| Your goal |
Quote the entries verbatim, starting at the line that contains "This screenshot has height=345, width=359." and ending at the line that contains "This screenshot has width=874, height=482.", both included, and nothing else.

| Exercise inputs |
* * *

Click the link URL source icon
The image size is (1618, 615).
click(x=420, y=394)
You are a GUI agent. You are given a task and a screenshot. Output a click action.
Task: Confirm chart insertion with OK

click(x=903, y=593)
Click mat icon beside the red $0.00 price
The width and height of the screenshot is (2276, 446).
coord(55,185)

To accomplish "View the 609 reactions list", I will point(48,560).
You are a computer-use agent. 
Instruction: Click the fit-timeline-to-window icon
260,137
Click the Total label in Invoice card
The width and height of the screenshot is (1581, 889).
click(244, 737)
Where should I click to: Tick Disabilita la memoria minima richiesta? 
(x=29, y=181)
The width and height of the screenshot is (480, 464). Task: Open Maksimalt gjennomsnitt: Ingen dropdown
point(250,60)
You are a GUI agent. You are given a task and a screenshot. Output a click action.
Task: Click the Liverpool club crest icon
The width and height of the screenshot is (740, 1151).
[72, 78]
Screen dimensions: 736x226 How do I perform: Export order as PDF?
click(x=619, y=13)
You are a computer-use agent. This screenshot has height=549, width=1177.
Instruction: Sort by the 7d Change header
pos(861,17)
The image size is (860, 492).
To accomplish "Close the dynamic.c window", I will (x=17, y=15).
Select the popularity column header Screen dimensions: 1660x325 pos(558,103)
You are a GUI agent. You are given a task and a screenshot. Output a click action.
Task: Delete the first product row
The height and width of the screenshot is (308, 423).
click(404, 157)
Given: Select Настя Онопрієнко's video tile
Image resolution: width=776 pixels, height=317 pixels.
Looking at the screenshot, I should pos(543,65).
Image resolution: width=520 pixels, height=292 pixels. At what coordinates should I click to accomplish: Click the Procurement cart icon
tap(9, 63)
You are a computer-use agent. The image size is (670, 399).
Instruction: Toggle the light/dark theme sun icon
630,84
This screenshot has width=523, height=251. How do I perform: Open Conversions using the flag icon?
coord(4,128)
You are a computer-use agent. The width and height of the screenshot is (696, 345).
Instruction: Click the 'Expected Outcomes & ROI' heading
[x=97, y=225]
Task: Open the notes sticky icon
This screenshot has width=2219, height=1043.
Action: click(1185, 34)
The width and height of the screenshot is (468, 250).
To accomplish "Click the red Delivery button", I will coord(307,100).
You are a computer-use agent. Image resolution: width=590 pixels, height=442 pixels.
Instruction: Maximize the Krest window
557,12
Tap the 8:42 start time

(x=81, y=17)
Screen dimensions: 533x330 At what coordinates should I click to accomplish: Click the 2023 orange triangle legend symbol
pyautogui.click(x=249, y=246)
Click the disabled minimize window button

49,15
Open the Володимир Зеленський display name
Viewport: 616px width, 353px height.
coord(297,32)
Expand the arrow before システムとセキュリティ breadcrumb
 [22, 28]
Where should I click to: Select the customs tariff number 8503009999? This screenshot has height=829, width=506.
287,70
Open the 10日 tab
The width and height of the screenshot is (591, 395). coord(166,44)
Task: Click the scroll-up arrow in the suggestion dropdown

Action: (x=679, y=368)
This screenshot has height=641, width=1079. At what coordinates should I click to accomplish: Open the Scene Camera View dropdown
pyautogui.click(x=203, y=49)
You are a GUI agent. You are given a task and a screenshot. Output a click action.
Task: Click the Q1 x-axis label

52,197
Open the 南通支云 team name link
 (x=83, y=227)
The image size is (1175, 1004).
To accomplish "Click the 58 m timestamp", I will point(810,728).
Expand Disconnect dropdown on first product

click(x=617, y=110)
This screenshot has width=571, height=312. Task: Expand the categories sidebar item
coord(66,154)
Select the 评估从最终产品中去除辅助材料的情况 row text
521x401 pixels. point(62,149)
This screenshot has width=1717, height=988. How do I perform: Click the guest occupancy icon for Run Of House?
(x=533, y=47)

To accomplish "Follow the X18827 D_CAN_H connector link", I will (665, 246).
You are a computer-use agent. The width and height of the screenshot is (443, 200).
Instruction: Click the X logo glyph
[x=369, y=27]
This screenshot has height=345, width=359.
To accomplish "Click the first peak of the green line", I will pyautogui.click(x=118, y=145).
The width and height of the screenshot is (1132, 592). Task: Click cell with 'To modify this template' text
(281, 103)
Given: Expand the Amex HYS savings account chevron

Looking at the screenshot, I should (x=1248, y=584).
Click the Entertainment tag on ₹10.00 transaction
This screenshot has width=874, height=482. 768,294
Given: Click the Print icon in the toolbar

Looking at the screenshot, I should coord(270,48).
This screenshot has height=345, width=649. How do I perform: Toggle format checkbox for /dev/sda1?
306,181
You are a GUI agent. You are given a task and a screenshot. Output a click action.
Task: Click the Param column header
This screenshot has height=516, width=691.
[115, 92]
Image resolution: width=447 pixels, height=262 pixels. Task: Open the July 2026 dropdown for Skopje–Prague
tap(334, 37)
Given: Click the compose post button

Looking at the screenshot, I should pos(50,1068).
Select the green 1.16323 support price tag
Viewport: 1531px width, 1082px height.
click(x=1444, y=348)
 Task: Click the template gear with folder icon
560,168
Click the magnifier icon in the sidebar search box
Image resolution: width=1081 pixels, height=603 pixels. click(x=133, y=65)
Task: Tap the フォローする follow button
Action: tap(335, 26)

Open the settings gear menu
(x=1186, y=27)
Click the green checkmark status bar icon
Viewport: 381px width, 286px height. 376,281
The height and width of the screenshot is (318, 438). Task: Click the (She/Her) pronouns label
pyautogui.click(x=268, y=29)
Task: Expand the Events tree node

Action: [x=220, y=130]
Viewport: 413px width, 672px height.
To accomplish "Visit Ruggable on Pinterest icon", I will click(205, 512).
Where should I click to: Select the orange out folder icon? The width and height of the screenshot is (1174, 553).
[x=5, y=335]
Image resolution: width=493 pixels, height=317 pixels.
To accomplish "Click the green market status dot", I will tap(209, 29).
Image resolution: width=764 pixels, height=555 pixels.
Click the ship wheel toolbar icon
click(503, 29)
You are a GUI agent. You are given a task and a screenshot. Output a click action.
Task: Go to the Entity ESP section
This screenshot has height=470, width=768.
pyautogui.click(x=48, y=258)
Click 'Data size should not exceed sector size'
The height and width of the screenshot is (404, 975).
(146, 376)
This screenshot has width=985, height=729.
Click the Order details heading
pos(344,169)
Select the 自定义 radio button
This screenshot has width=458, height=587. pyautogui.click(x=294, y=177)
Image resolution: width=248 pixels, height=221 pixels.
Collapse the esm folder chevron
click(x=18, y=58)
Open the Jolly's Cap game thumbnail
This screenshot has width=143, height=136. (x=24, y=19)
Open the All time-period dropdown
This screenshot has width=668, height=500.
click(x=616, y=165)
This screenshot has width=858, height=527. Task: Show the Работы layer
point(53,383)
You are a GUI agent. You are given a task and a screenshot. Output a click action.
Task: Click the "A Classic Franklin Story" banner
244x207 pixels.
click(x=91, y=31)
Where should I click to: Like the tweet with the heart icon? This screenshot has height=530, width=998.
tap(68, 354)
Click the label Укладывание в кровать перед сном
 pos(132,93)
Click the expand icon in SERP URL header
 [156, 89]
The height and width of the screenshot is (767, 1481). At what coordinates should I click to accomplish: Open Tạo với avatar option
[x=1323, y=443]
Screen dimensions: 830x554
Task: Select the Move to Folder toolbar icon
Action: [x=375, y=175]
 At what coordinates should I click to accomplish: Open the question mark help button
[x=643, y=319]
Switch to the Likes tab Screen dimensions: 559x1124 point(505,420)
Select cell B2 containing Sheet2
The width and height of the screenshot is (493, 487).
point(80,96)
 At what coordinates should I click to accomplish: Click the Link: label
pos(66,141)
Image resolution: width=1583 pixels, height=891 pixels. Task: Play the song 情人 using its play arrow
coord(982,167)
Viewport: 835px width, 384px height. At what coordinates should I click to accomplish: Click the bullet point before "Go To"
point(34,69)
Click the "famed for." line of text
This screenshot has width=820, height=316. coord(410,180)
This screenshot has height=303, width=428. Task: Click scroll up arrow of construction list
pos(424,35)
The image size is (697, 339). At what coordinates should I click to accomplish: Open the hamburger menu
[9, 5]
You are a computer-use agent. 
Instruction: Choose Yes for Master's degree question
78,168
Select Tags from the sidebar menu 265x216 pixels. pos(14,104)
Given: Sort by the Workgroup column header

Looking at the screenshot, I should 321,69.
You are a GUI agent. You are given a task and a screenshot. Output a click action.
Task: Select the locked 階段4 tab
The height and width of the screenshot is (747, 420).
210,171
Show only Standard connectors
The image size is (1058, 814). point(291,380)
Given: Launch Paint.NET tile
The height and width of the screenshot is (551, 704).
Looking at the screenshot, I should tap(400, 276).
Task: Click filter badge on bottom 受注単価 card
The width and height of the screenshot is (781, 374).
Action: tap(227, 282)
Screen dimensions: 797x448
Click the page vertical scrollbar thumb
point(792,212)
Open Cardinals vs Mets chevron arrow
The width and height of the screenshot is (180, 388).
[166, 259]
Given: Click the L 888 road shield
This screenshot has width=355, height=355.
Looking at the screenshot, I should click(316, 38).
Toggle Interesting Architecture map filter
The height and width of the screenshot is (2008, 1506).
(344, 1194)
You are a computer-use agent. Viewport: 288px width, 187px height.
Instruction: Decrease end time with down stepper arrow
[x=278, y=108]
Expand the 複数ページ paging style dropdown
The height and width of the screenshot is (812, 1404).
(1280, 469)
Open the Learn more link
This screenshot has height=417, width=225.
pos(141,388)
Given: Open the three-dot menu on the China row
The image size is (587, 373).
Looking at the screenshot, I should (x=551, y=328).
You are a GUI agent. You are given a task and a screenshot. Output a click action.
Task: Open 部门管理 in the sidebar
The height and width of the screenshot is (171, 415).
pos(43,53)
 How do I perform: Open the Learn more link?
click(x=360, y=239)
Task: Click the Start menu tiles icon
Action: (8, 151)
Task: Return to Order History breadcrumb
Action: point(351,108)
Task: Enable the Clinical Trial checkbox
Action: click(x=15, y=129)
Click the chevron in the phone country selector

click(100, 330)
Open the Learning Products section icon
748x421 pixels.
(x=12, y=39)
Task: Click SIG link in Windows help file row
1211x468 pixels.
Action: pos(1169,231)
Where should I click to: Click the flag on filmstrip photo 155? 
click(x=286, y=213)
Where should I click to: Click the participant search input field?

* * *

| Exercise answer |
This screenshot has height=345, width=359.
To accomplish "Click the first peak of the green line", I will pyautogui.click(x=118, y=145).
The width and height of the screenshot is (1132, 592). Task: Click cell with 'To modify this template' text
(281, 103)
Given: Expand the Amex HYS savings account chevron

Looking at the screenshot, I should (x=1248, y=584).
Click the Entertainment tag on ₹10.00 transaction
This screenshot has width=874, height=482. 768,294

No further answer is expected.